Task objective |
Please output the listing below unchanged, every line of it, in the same order.

------------------------------------------------------------------------

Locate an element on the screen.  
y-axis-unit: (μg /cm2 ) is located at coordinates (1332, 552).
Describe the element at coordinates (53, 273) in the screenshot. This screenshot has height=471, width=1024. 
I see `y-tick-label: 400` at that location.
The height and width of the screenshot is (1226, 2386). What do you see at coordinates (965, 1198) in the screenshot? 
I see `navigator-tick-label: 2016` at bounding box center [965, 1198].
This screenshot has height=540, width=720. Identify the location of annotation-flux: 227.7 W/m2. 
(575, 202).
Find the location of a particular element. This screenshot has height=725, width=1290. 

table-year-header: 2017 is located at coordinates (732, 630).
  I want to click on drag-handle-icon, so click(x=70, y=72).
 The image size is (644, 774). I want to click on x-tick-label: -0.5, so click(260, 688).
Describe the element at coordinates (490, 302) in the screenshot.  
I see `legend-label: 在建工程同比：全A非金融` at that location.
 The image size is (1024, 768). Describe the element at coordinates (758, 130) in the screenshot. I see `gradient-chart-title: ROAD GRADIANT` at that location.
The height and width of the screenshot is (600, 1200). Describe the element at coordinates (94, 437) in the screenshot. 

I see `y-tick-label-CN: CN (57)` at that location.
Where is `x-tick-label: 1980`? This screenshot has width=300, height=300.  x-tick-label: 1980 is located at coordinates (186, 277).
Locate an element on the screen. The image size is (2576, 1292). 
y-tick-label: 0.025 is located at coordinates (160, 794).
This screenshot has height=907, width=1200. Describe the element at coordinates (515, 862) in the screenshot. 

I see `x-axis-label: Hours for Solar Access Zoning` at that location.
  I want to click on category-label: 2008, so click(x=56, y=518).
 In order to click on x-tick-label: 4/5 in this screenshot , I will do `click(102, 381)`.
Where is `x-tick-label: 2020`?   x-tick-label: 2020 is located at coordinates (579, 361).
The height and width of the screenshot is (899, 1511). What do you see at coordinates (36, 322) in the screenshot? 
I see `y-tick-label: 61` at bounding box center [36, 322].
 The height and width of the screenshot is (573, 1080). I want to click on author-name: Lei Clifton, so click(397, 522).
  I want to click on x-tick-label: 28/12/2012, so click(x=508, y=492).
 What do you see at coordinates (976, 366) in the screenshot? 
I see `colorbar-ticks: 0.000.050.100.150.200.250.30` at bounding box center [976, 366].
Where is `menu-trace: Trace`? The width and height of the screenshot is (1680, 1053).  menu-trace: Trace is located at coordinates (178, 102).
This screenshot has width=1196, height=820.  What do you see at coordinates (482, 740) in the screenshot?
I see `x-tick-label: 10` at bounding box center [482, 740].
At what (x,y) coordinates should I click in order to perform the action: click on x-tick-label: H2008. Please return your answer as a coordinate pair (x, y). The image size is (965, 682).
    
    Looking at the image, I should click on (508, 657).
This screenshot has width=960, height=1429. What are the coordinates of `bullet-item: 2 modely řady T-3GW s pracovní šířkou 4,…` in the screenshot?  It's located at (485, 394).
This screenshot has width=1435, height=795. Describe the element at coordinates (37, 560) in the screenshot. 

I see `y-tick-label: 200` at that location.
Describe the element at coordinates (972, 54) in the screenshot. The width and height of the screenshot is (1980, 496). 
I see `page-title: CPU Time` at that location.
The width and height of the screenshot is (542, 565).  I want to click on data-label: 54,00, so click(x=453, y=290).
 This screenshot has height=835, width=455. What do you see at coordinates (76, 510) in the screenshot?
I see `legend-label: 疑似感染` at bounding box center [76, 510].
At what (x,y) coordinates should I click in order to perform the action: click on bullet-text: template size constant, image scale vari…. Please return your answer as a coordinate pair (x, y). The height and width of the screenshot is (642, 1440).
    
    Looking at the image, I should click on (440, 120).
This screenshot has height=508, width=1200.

------------------------------------------------------------------------

Task solution |
Locate an element on the screen.  
y-axis-unit: (μg /cm2 ) is located at coordinates (1332, 552).
Describe the element at coordinates (53, 273) in the screenshot. This screenshot has height=471, width=1024. 
I see `y-tick-label: 400` at that location.
The height and width of the screenshot is (1226, 2386). What do you see at coordinates (965, 1198) in the screenshot? 
I see `navigator-tick-label: 2016` at bounding box center [965, 1198].
This screenshot has height=540, width=720. Identify the location of annotation-flux: 227.7 W/m2. 
(575, 202).
Find the location of a particular element. This screenshot has height=725, width=1290. 

table-year-header: 2017 is located at coordinates (732, 630).
  I want to click on drag-handle-icon, so click(x=70, y=72).
 The image size is (644, 774). I want to click on x-tick-label: -0.5, so click(260, 688).
Describe the element at coordinates (490, 302) in the screenshot.  
I see `legend-label: 在建工程同比：全A非金融` at that location.
 The image size is (1024, 768). Describe the element at coordinates (758, 130) in the screenshot. I see `gradient-chart-title: ROAD GRADIANT` at that location.
The height and width of the screenshot is (600, 1200). Describe the element at coordinates (94, 437) in the screenshot. 

I see `y-tick-label-CN: CN (57)` at that location.
Where is `x-tick-label: 1980`? This screenshot has width=300, height=300.  x-tick-label: 1980 is located at coordinates (186, 277).
Locate an element on the screen. The image size is (2576, 1292). 
y-tick-label: 0.025 is located at coordinates (160, 794).
This screenshot has height=907, width=1200. Describe the element at coordinates (515, 862) in the screenshot. 

I see `x-axis-label: Hours for Solar Access Zoning` at that location.
  I want to click on category-label: 2008, so click(x=56, y=518).
 In order to click on x-tick-label: 4/5 in this screenshot , I will do `click(102, 381)`.
Where is `x-tick-label: 2020`?   x-tick-label: 2020 is located at coordinates (579, 361).
The height and width of the screenshot is (899, 1511). What do you see at coordinates (36, 322) in the screenshot? 
I see `y-tick-label: 61` at bounding box center [36, 322].
 The height and width of the screenshot is (573, 1080). I want to click on author-name: Lei Clifton, so click(397, 522).
  I want to click on x-tick-label: 28/12/2012, so click(x=508, y=492).
 What do you see at coordinates (976, 366) in the screenshot? 
I see `colorbar-ticks: 0.000.050.100.150.200.250.30` at bounding box center [976, 366].
Where is `menu-trace: Trace`? The width and height of the screenshot is (1680, 1053).  menu-trace: Trace is located at coordinates (178, 102).
This screenshot has width=1196, height=820.  What do you see at coordinates (482, 740) in the screenshot?
I see `x-tick-label: 10` at bounding box center [482, 740].
At what (x,y) coordinates should I click in order to perform the action: click on x-tick-label: H2008. Please return your answer as a coordinate pair (x, y). The image size is (965, 682).
    
    Looking at the image, I should click on (508, 657).
This screenshot has width=960, height=1429. What are the coordinates of `bullet-item: 2 modely řady T-3GW s pracovní šířkou 4,…` in the screenshot?  It's located at (485, 394).
This screenshot has width=1435, height=795. Describe the element at coordinates (37, 560) in the screenshot. 

I see `y-tick-label: 200` at that location.
Describe the element at coordinates (972, 54) in the screenshot. The width and height of the screenshot is (1980, 496). 
I see `page-title: CPU Time` at that location.
The width and height of the screenshot is (542, 565).  I want to click on data-label: 54,00, so click(x=453, y=290).
 This screenshot has height=835, width=455. What do you see at coordinates (76, 510) in the screenshot?
I see `legend-label: 疑似感染` at bounding box center [76, 510].
At what (x,y) coordinates should I click in order to perform the action: click on bullet-text: template size constant, image scale vari…. Please return your answer as a coordinate pair (x, y). The height and width of the screenshot is (642, 1440).
    
    Looking at the image, I should click on (440, 120).
This screenshot has height=508, width=1200.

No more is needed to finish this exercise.